To do: Any picture among the records should be left out, please; retype the rest exactly.

--- Provided records Enclosed Below ---

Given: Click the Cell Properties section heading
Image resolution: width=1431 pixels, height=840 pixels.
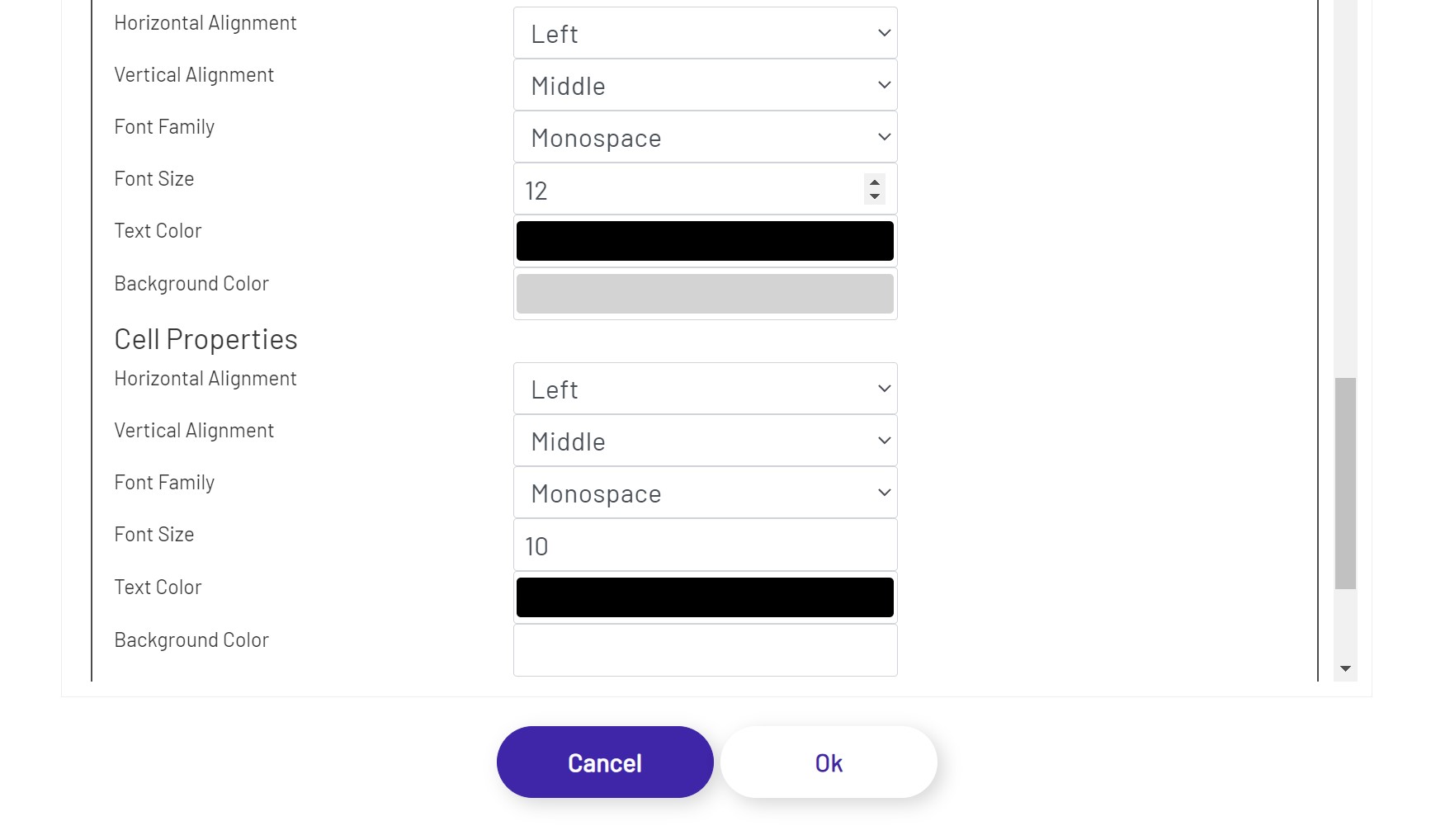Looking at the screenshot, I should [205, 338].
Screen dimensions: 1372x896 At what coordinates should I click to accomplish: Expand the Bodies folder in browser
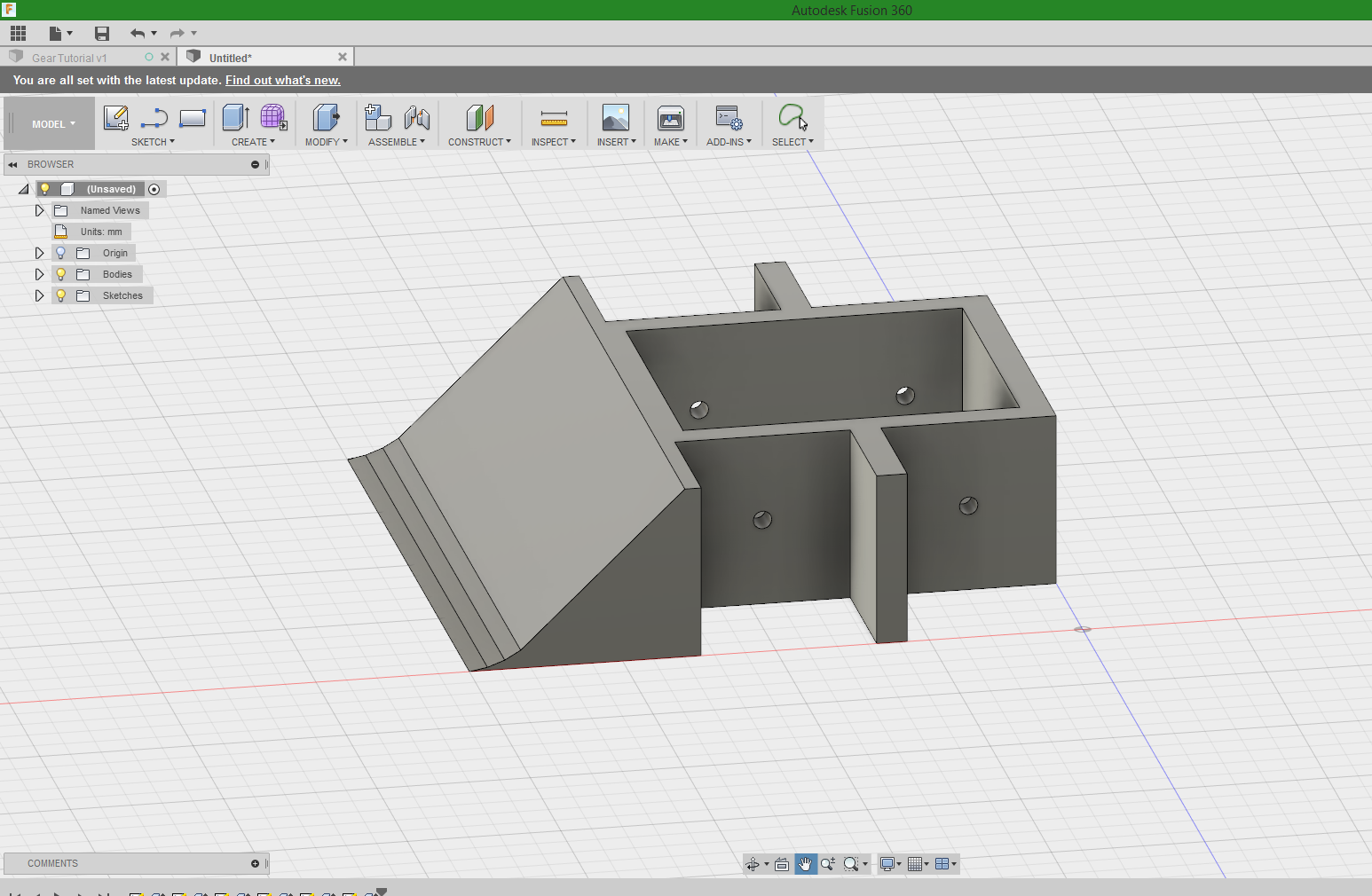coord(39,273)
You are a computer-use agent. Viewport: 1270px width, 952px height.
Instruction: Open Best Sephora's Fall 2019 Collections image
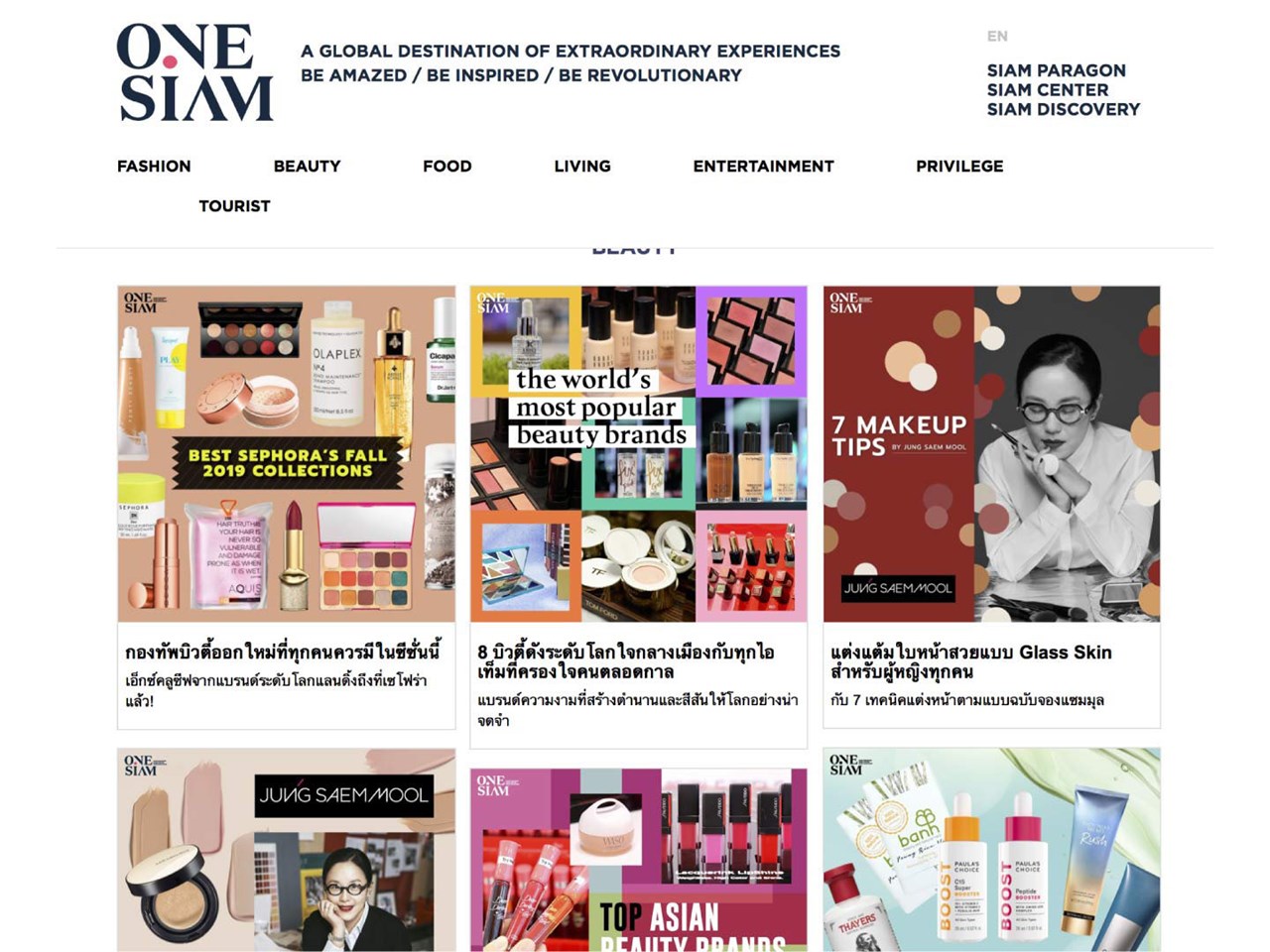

--- End of Enclosed Provided records ---

Answer to this task:
Given: Click the Cell Properties section heading
Image resolution: width=1431 pixels, height=840 pixels.
Looking at the screenshot, I should [205, 338].
Screen dimensions: 1372x896 At what coordinates should I click to accomplish: Expand the Bodies folder in browser
coord(39,273)
You are a computer-use agent. Viewport: 1270px width, 952px height.
Instruction: Open Best Sephora's Fall 2019 Collections image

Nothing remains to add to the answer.